Records for processing ->
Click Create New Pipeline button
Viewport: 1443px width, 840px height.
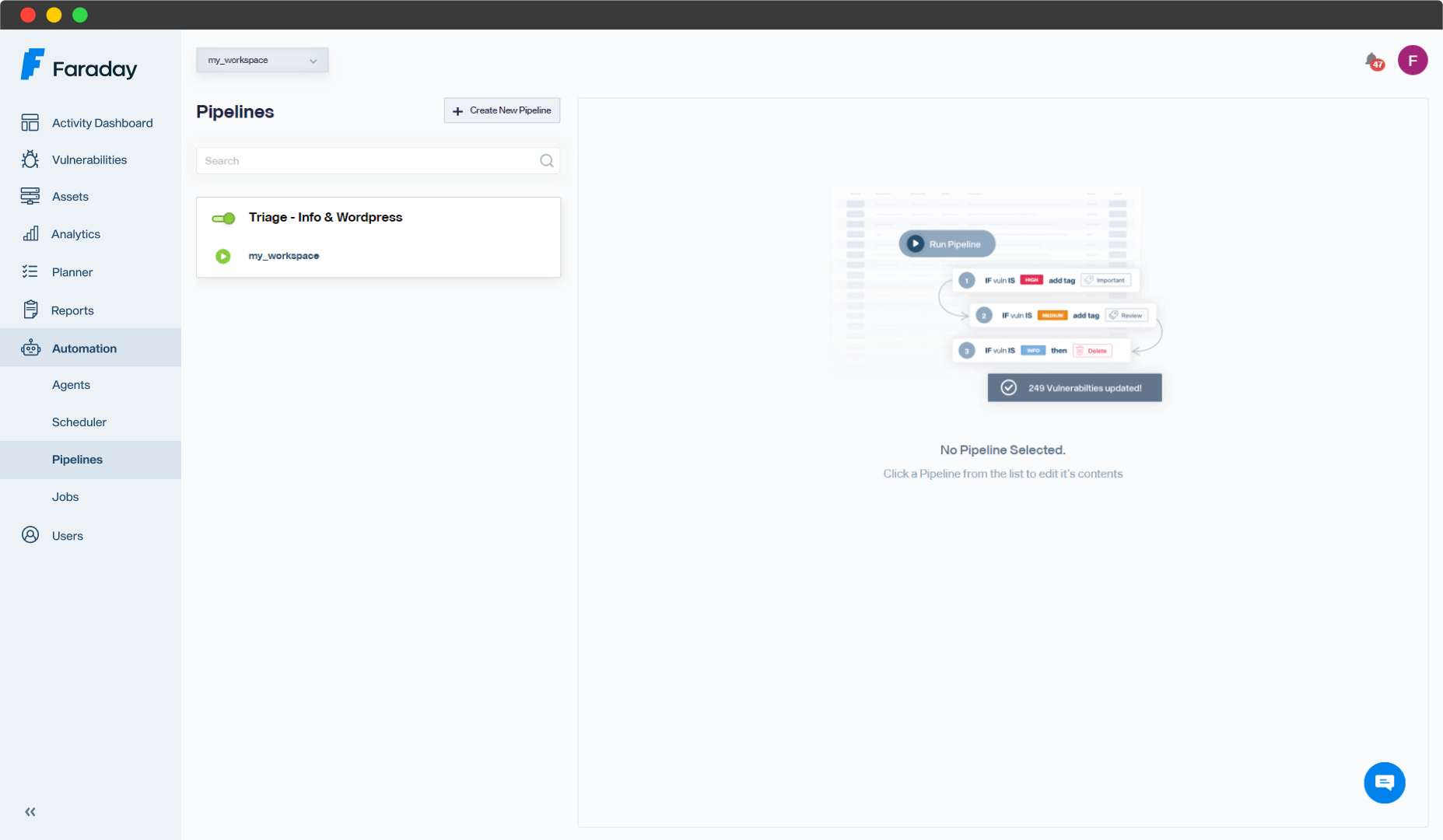(x=502, y=110)
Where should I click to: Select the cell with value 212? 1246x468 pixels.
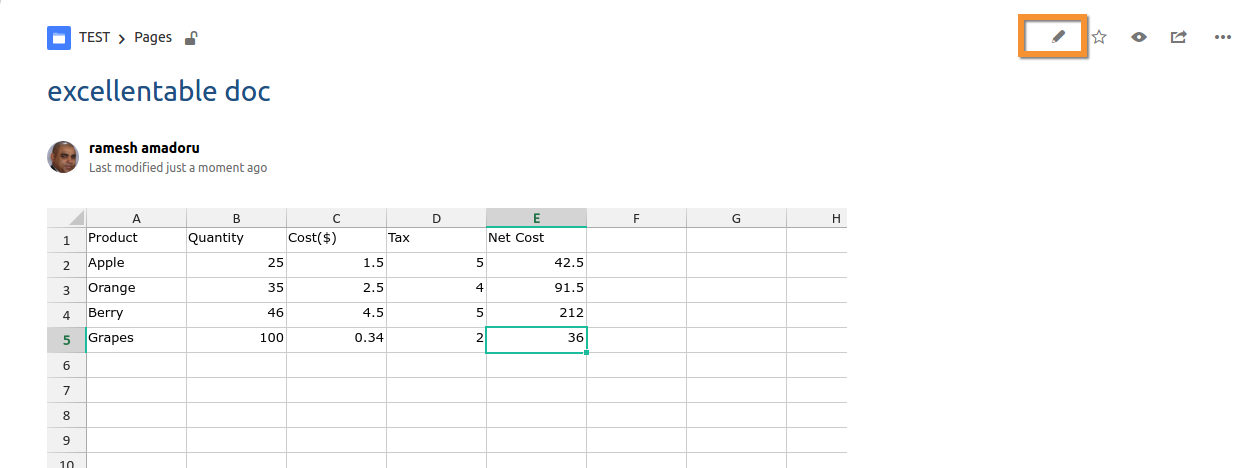click(x=537, y=314)
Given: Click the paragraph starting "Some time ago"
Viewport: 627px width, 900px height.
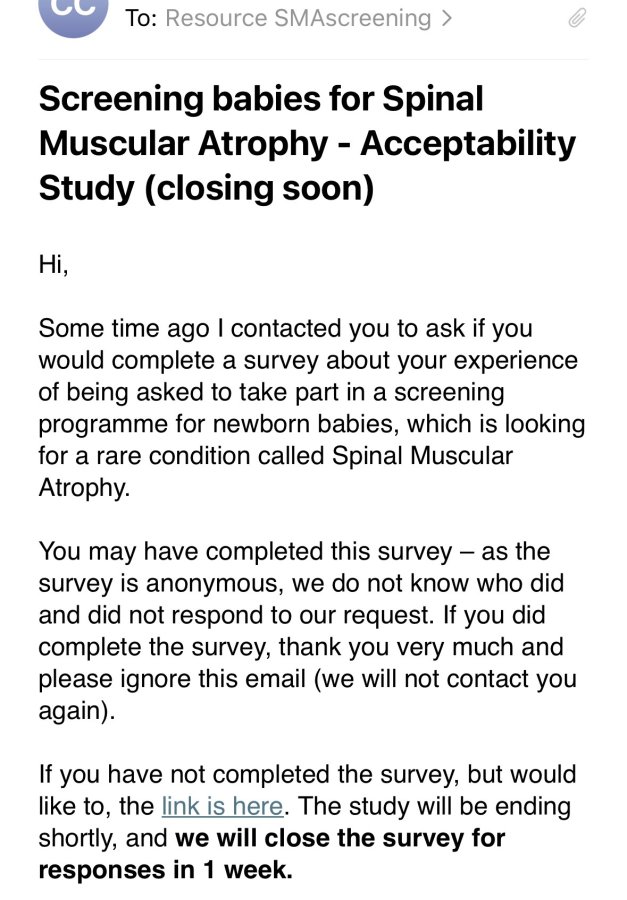Looking at the screenshot, I should 312,408.
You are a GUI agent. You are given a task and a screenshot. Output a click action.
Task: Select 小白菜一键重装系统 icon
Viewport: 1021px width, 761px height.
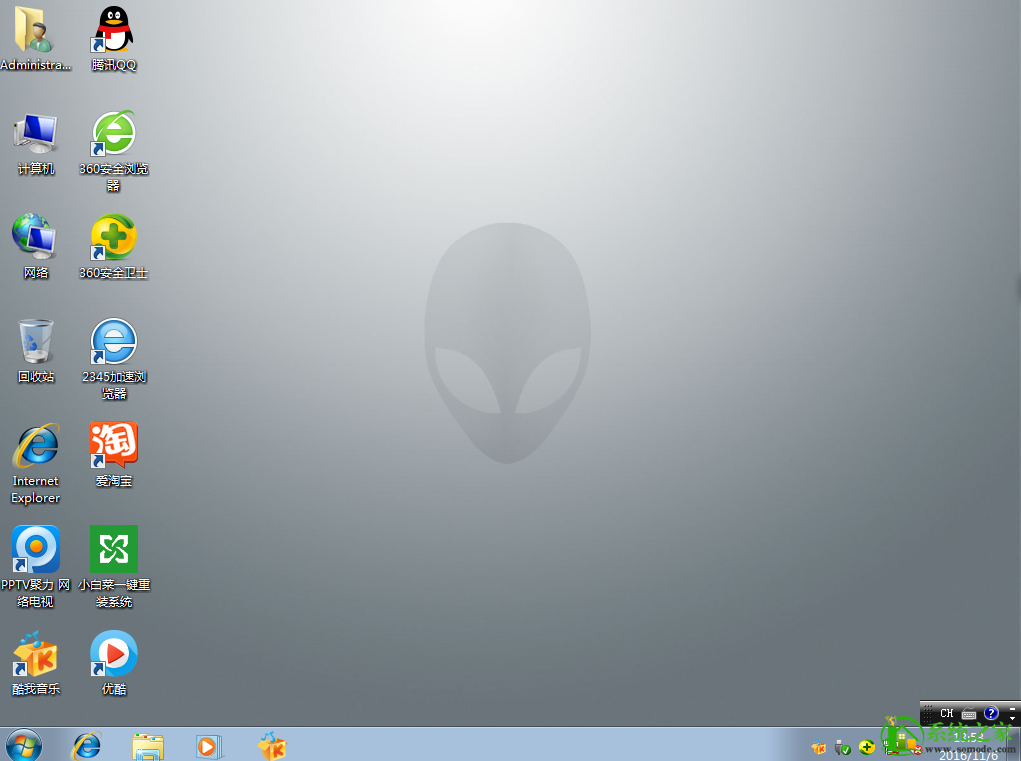pos(114,550)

Problem requirements -> Copy out the data above to the letter, and keep every picture out of it.

Solution for this exercise ->
Click Create New Pipeline button
Viewport: 1443px width, 840px height.
(x=502, y=110)
Where should I click to: Select the cell with value 212? 1246x468 pixels.
click(x=537, y=314)
Given: Click the paragraph starting "Some time ago"
Viewport: 627px width, 900px height.
Looking at the screenshot, I should 312,408.
You are a GUI agent. You are given a task and a screenshot. Output a click action.
Task: Select 小白菜一键重装系统 icon
Viewport: 1021px width, 761px height.
pos(114,550)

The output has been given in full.